Back at camp, we made the decision to cook up some tortellini, drink the rest of the beer, and pack out. We felt we got a good sampling of the conditions on north/northeast facing slopes on the downclimb past L’s knife edge (icy and snowy), and we knew the final crux on Q and traverse ledges on R were the same aspect. Although it was tough to leave behind what would’ve been my Gore Range 13er finisher, it just seemed like the right call.

A nice sendoff, and solid way to prep the legs for the pack out. Cheers to this awesome place.

We departed the lake around 4pm and worked our way back down the now dry trail under the afternoon sun. Fresh air, aspens, and a waning sun all added to the experience, until it got dark at least.

Slate Creek aspens on the deproach. Click to enlarge.

As I coasted down the headlamp illuminated road back to Highway 9 on the bike, I couldn’t help but stand in awe of the Gore Range yet again. Of its challenge, its beauty, and its unique way of always kicking my ass but making me want to go back at the very next opportunity. And go back I shall (although maybe not from the east side for awhile).

Steve, thanks for joining and fighting for a hard-won summit. Maybe we’ll get thrown a good weather bone here in October 🙂

Total stats for the two days were 28.5 miles and ~ 9,000 ft gained (including 5 miles and 1,000 ft RT on the bike, and 1,500 ft gained on the pack out). Dates – September 15th and 16th, 2017.

10 thoughts on “A Night Out at Slate Lake: “Peak L”

  1. Steve

    Sweet shots, Ben! That new camera is really showing its worth. Yeah, it wasn’t what we expected, but we “made lemonade” from the lemons bestowed to us and I really enjoyed L. Now we just have to wait until next summer to see your report of the Gore finisher on Q.

    1. Ben Post author

      Yeah, with this recent weather I’m thinking Q is going to have to wait until next summer.

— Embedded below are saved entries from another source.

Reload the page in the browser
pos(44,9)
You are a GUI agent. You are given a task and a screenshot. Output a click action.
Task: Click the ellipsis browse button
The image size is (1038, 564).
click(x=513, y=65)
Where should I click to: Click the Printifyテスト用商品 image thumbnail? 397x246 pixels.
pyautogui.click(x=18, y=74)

      Agreed, “L” is for Lemonade then? 🙂

  2. Floyd

    Way to persevere you guys and as I mentioned earlier Ben, no shame in “failing” on Q once or twice…. I ended up on Powell that day about the same exact time. The morning was not a time to be up high – especially on a peak like L.

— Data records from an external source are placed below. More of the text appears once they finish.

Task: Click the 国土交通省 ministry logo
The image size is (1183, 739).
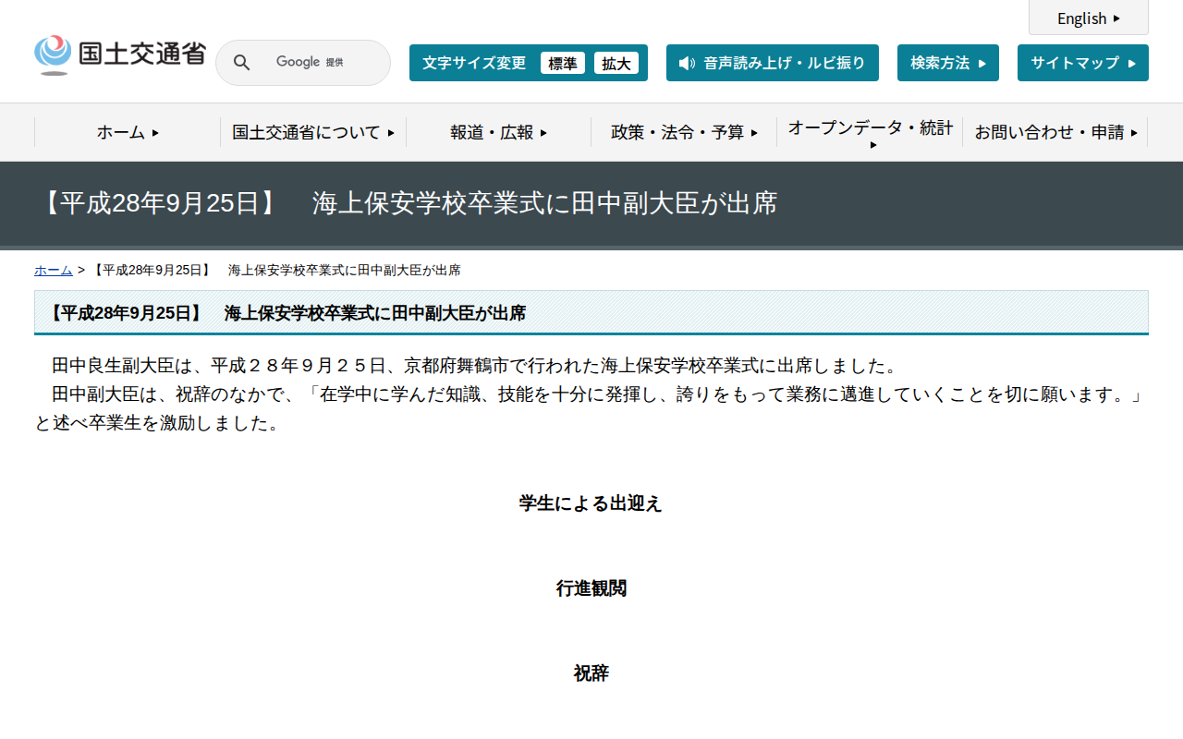Action: point(119,54)
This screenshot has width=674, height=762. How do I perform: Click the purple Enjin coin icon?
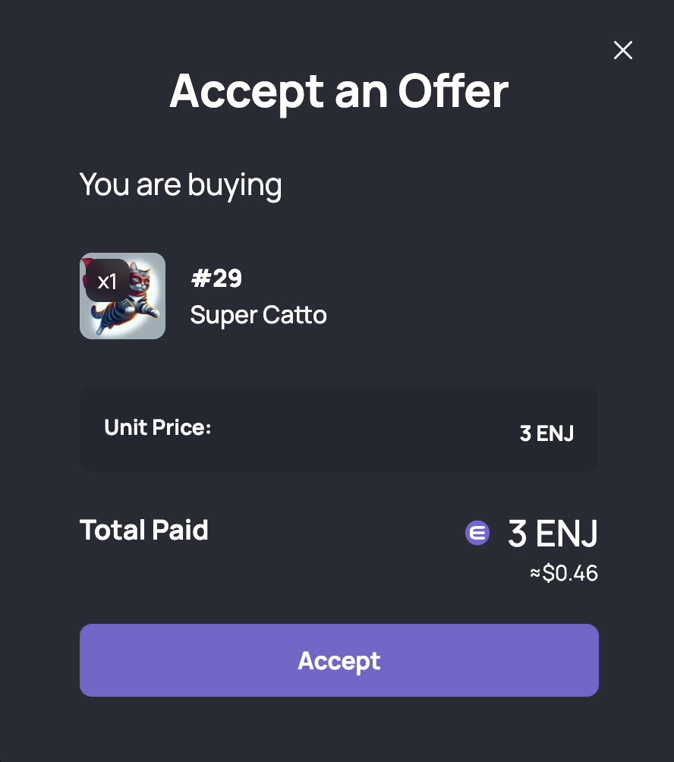pyautogui.click(x=477, y=533)
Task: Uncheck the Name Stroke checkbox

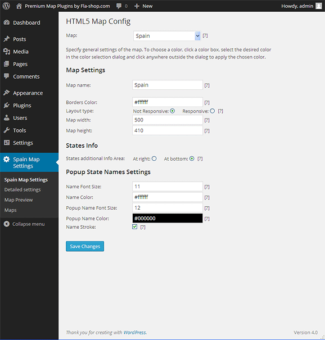Action: point(135,227)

    I also hope to hit some Gore milestones next year and hopefully my Eagles Nest fail on Sunday doesn’t delay that. Maybe we can align the celebrations? (Unfortunately the peak list will look drastically different.)

    1. Ben Post author

      Thanks Scot. I went back and reread your report about the multiple attempts on Q. Just seems like a tough one to get the first time. It’ll just be that much sweeter when it finally works out right?

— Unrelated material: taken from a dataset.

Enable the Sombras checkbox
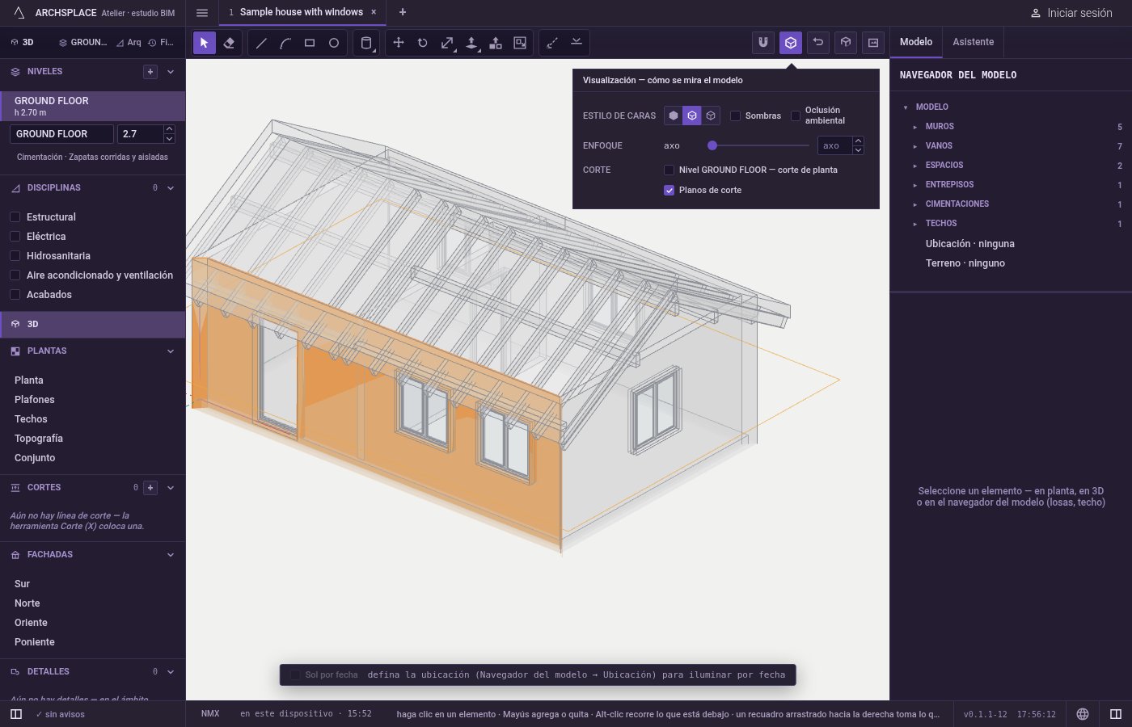 (735, 116)
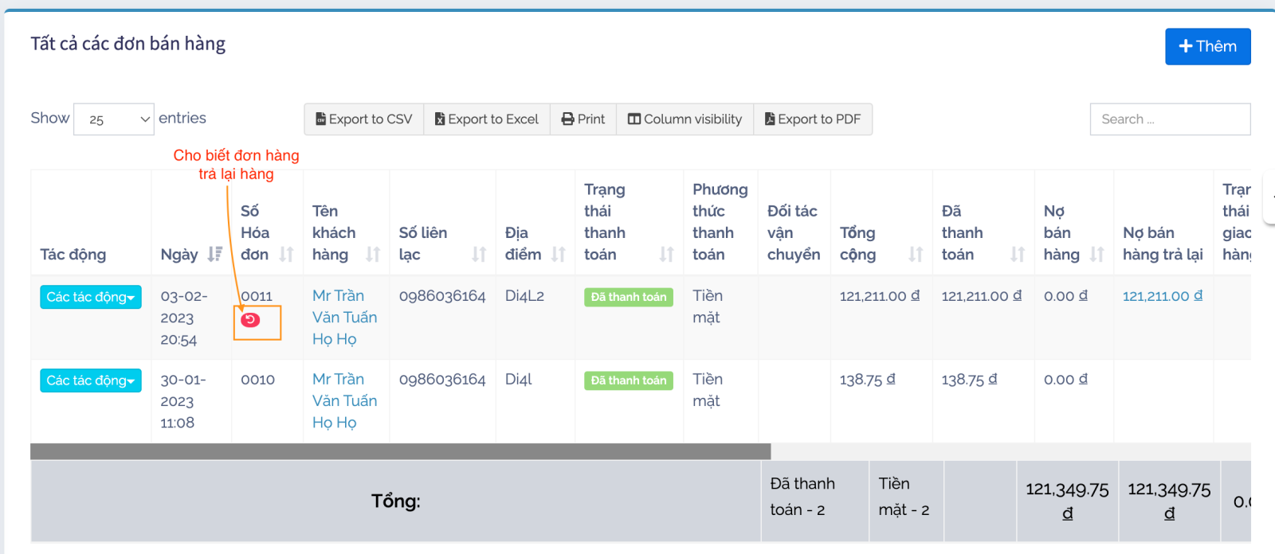This screenshot has width=1275, height=554.
Task: Click Export to PDF
Action: point(813,119)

      Gore milestones are always worthy of celebration that’s for sure. We need to do another HH or pig roast here soon…

  3. Al

    Nice going with the snow and wet, I enjoyed this peak much more than some of the Gore Peaks, including Q, which I thought was more of a challenge. The knife edge on L was solid, our down climb to the final pitch was dry and I thought the final pitch was not as bad as some have reported.

    Thanks for sharing

  4. G

    Great pics!
    Much better than those from my iPhone taken three weeks prior when spending a day on Q/R followed by a day on L/K (wonderful traverse). And the white dusting on fall colors made for great contrast.

    Thanks for the share.


    1. Ben Post author

      Thanks! Sounds like an awesome trip you had…one more in line with what we had planned than what we actually got. Such a pretty area.